The alpha',beta'-epoxyketone moiety of proteasome inhibitors confers high binding specificity to the N-terminal threonine in catalytic proteasome beta-subunits. We recently identified the Epoxomicin and eponemycin biosynthetic gene clusters and have now conducted isotope-enriched precursor feeding studies and comprehensive gene deletion experiments to shed further light on their biosynthetic pathways. Leucine and two methyl groups from S-adenosylmethionine were readily incorporated into the epoxyketone warhead, suggesting decarboxylation of the thioester intermediate. Formation of the alpha',beta'-epoxyketone is likely mediated by conserved acyl-CoA dehydrogenase-like enzymes, as indicated by complete loss of Epoxomicin and eponemycin production in the respective knockout mutants.

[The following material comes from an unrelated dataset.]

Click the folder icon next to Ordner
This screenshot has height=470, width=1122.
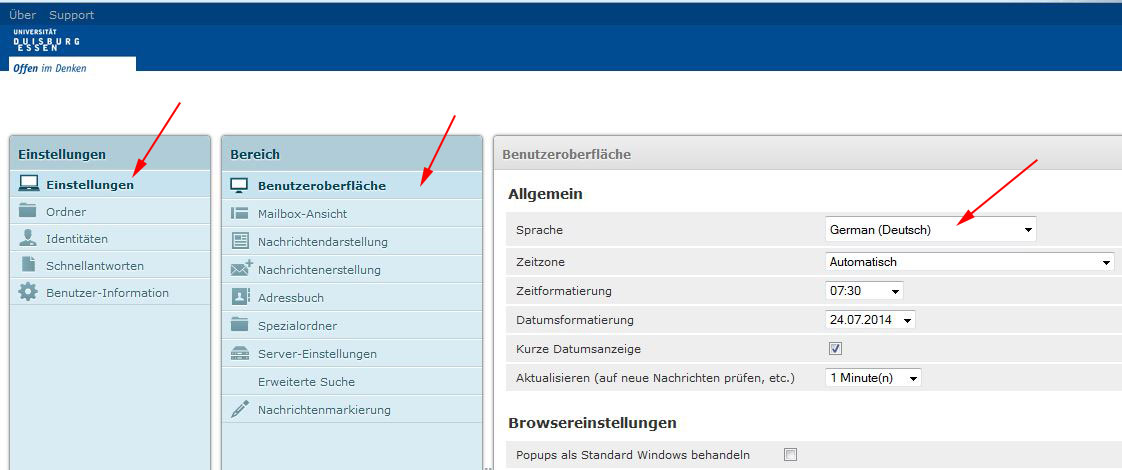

Our results clarify crucial questions in the formation of epoxyketone compounds and lay the foundation for in vitro biochemical studies on the biosynthesis of this pharmaceutically important class of proteasome inhibitors.
From epoxomicin to carfilzomib: chemistry, biology, and medical outcomes.[Pubmed:23575525]
Nat Prod Rep. 2013 May;30(5):600-4.
The initial enthusiasm following the discovery of a pharmacologically active natural product is often fleeting due to the poor prospects for its ultimate clinical application. Despite this, the ever-changing landscape of modern biology has a constant need for molecular probes that can aid in our understanding of biological processes. After its initial discovery by Bristol-Myers Squibb as a microbial anti-tumor natural product, Epoxomicin was deemed unfit for development due to its peptide structure and potentially labile epoxyketone pharmacophore. Despite its drawbacks, Epoxomicin's pharmacophore was found to provide unprecedented selectivity for the proteasome. Epoxomicin also served as a scaffold for the generation of a synthetic tetrapeptide epoxyketone with improved activity, YU-101, which became the parent lead compound of carfilzomib (Kyprolis), the recently approved therapeutic agent for multiple myeloma. In this era of rational drug design and high-throughput screening, the prospects for turning an active natural product into an approved therapy are often slim. However, by understanding the journey that began with the discovery of Epoxomicin and ended with the successful use of carfilzomib in the clinic, we may find new insights into the keys for success in natural product-based drug discovery.